In der römischen Antike kannte man die
Formel „do ut des“. Sie beschreibt das Verhältnis zu den Göttern: Man
brachte den Göttern angemessene Opfer und erwartete eine Gegengabe oder ein
Gegendienst. Diese Formel findet auch heute in der Justiz wie auch in der
Politik ihre tägliche Anwendung. Machen wir uns nichts vor. Deutschland brachte
Opfer. Jetzt ist Deniz Yücel frei und jeder Bürger in Deutschland stellt die
berechtigte Frage, wie hoch der Preis für die Entlassung aus dem Gefängnis wohl
gewesen ist.
Da saßen gestern Abend bei Anne Will genau die
Richtigen beisammen, die wenig überzeugend Sigis Statement, es habe keinen Deal
gegeben, mit blumigen Argumenten und bemühter Überzeugungskraft wiederholten.

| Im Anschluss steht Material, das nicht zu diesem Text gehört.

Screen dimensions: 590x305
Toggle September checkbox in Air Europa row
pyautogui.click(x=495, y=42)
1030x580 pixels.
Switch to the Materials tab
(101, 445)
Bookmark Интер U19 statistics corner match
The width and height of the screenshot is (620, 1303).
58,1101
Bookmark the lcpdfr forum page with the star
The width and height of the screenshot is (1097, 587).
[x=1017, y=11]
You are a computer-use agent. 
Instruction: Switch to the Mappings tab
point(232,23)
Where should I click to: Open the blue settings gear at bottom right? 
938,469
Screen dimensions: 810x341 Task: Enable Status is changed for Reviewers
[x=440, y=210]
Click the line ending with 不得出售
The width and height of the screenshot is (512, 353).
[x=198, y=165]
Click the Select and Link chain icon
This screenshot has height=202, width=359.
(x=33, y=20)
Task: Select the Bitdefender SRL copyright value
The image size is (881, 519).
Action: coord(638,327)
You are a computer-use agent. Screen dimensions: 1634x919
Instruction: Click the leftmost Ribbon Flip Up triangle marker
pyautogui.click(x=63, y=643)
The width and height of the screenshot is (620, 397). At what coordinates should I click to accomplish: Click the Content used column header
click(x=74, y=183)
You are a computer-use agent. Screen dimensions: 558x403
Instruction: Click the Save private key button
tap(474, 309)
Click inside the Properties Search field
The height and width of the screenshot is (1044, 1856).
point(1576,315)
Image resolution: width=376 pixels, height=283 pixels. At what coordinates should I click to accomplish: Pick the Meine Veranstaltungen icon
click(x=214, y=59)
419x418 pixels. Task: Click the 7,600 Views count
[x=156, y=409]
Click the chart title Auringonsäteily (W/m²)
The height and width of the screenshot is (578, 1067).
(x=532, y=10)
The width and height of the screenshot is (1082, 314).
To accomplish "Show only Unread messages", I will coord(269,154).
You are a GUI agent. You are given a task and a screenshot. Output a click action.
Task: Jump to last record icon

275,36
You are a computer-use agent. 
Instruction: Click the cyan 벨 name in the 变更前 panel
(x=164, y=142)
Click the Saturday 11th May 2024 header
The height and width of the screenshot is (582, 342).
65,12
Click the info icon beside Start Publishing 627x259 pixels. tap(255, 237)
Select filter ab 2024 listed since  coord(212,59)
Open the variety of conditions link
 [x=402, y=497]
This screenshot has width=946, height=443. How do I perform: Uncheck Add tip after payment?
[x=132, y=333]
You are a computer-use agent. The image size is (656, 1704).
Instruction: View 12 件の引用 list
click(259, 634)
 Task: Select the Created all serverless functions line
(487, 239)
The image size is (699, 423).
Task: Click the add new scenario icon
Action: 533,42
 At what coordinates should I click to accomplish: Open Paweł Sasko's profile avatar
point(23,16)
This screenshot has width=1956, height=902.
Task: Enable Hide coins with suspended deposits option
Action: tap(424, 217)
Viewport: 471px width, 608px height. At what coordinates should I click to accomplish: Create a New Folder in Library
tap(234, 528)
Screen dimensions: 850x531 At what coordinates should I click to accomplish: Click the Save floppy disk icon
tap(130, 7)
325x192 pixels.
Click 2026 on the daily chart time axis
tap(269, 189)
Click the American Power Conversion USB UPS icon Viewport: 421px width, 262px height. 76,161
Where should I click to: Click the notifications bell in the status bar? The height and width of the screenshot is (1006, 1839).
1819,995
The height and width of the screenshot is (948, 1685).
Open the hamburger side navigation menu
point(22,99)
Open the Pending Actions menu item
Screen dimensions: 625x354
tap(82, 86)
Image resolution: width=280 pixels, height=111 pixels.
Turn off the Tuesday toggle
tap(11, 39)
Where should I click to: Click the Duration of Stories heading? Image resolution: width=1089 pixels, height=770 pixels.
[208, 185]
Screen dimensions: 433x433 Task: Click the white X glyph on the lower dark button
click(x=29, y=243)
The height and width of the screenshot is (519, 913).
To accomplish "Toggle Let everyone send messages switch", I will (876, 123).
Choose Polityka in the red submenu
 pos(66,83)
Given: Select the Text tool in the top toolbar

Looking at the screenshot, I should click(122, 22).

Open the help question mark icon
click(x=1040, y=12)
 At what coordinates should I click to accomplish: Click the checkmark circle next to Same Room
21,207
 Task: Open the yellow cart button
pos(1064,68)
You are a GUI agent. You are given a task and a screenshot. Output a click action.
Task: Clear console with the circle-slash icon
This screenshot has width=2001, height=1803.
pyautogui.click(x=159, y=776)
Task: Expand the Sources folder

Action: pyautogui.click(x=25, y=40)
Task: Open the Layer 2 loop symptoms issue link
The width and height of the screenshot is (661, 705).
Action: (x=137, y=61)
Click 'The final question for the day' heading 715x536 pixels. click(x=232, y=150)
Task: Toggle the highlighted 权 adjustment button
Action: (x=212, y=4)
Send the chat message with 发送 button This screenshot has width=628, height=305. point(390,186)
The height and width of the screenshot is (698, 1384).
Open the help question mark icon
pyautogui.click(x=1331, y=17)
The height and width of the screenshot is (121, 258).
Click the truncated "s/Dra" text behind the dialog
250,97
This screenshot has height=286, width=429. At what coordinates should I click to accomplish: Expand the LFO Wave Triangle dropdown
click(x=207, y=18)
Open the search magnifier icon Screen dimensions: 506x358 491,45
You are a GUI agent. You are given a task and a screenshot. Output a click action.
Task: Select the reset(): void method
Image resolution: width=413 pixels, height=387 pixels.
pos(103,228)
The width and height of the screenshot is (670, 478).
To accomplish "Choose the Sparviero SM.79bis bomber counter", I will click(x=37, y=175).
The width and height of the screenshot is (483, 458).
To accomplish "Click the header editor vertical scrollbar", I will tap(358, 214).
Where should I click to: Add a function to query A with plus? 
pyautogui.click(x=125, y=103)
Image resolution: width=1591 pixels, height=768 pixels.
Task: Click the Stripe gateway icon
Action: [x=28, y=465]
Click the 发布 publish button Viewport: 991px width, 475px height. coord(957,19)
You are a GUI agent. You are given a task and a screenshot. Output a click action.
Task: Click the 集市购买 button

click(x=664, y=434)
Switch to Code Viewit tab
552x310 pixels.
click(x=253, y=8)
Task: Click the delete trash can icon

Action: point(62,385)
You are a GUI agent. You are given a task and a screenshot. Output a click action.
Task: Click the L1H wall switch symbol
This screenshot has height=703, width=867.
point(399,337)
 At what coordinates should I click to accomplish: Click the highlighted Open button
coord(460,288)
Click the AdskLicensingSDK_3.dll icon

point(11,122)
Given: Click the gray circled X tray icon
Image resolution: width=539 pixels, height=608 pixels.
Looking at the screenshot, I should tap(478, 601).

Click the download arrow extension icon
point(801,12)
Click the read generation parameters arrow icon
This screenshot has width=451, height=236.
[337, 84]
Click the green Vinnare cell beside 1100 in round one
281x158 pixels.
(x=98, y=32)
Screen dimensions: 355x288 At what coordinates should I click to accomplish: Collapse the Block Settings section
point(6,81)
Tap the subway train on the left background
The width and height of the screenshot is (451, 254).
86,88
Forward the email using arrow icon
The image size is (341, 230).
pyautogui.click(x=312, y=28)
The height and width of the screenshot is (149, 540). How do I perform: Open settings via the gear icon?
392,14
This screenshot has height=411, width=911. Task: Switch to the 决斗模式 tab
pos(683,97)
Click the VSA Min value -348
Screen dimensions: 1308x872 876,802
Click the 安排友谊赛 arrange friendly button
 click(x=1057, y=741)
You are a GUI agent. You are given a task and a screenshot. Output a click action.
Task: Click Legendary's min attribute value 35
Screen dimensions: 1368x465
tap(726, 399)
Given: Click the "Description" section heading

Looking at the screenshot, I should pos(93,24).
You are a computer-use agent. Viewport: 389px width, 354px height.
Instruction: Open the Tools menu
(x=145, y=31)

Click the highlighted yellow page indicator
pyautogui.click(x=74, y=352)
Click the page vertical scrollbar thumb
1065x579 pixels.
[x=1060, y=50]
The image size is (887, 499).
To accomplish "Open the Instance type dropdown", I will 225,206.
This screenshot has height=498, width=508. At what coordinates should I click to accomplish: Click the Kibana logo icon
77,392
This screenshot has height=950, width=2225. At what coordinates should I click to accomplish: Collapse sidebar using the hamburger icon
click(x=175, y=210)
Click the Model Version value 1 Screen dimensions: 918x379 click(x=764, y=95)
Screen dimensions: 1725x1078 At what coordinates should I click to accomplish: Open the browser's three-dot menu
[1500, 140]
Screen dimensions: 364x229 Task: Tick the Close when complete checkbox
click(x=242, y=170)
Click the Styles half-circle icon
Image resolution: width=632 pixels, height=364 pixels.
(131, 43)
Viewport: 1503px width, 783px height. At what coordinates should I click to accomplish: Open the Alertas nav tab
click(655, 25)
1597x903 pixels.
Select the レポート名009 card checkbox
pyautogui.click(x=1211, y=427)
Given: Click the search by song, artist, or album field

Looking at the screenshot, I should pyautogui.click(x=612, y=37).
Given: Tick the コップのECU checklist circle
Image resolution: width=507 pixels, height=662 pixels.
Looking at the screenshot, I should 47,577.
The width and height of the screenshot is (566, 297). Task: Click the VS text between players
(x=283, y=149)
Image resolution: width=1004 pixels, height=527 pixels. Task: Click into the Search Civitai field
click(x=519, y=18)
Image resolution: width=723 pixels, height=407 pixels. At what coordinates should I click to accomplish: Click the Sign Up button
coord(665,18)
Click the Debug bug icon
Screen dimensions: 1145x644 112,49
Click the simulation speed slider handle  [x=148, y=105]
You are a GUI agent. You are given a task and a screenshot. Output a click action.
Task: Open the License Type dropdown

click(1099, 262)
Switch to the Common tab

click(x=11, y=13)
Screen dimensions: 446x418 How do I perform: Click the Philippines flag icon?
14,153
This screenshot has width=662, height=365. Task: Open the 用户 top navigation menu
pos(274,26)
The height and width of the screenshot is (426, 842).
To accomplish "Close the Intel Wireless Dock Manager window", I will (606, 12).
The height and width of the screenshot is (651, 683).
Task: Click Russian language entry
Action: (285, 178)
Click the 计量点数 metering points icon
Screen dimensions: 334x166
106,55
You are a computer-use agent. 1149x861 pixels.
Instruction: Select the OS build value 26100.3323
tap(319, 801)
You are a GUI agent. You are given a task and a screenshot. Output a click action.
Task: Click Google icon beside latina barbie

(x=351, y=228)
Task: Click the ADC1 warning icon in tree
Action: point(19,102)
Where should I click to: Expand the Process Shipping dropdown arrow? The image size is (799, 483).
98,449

Der schleimigste Opportunist in der Runde durfte beginnen. Ulf Poschardt,
seines Zeichens WELT-Chefredakteur, einer jener bunten Hunde in der
schreibenden Zunft, denen der Ruf vorauseilt, gerne auf anderer Kollegen Kosten
Karriere zu machen.
Mit seinem bekannt links-humanistischen Sprachduktus,
gab er sich erleichtert darüber, dass sein Kollege nunmehr auf freiem Fuß ist.
Freilich lässt er sich nicht darüber aus, wie die Affäre Yücel überhaupt
zustande kam und welche internen Verabredungen es gab. Wollte die
Springerpresse gemeinsam mit Yücel eine Aktion durchziehen, die Aufsehen
erregen sollte, dummerweise aber fehlgeschlagen ist? Dieser feine Herr
Poschardt ist hinreichend für zweifelhaften Journalismus bekannt, hat man ihn
doch wegen Durchwinkens gefälschter Interviews und Stories 2001 bei der
Süddeutschen Zeitung ruckzuck auf die Straße gesetzt. Dass man die lauteren
Motive des WELT-Redakteurs mit Vorsicht genießen muss, liegt auf der Hand.
„Wir konnten nicht nachvollziehen, weshalb Deniz wegen
zweier Texte in türkischer Untersuchungshaft saß, und das ohne Anklage“, begann
der WELT-Chef mit manierierter Gelassenheit. Merkwürdig, denn just in der
türkischen Säuberungswelle konnte nahezu jeder nachvollziehen, dass
Journalisten mit kritischen und teilweise provozierenden Publikationen ihrer
Freiheit nicht mehr sicher sein durften. Schon gar nicht dann, wenn, wie bei
Deniz Yücel, gegen den in der Türkei bereits ein Haftbefehl bestand. Und
dennoch reiste er dort ein? Wer die zwei Texte von ihm gelesen hat, wundert
sich nicht über eine schnelle und auch logische Reaktion türkischer
Sicherheitskräfte.
So harmlos, wie die Herren in den feinen Anzügen bei
Anne Will auftraten, so harmlos war das staatsprovozierende Vorgehen des
Journalisten wahrlich nicht. Bei dem zwielichtigen Unternehmen des Verlages muss
die Frage erlaubt sein, inwieweit die beiden Busenfreunde Yücel und Poschardt
in ihrer unübertroffenen Arroganz glaubten, dem türkischen Staatspräsidenten
mit dem Ziel maximaler heimischer Auflagen, unbehelligt ans Bein pinkeln zu
können.
Die Märtyrerrolle war wohl kalkuliert. Die 12 Monate
Haft nicht. Man rechnete mit einer kurzen Festsetzung in der Annahme, man sei
WELT-Redakteur und damit unantastbar. Gegen ein sattes Honorar tut man so
Einiges, wenn man glaubt, das Risiko sei überschaubar. Dem war wohl nicht so.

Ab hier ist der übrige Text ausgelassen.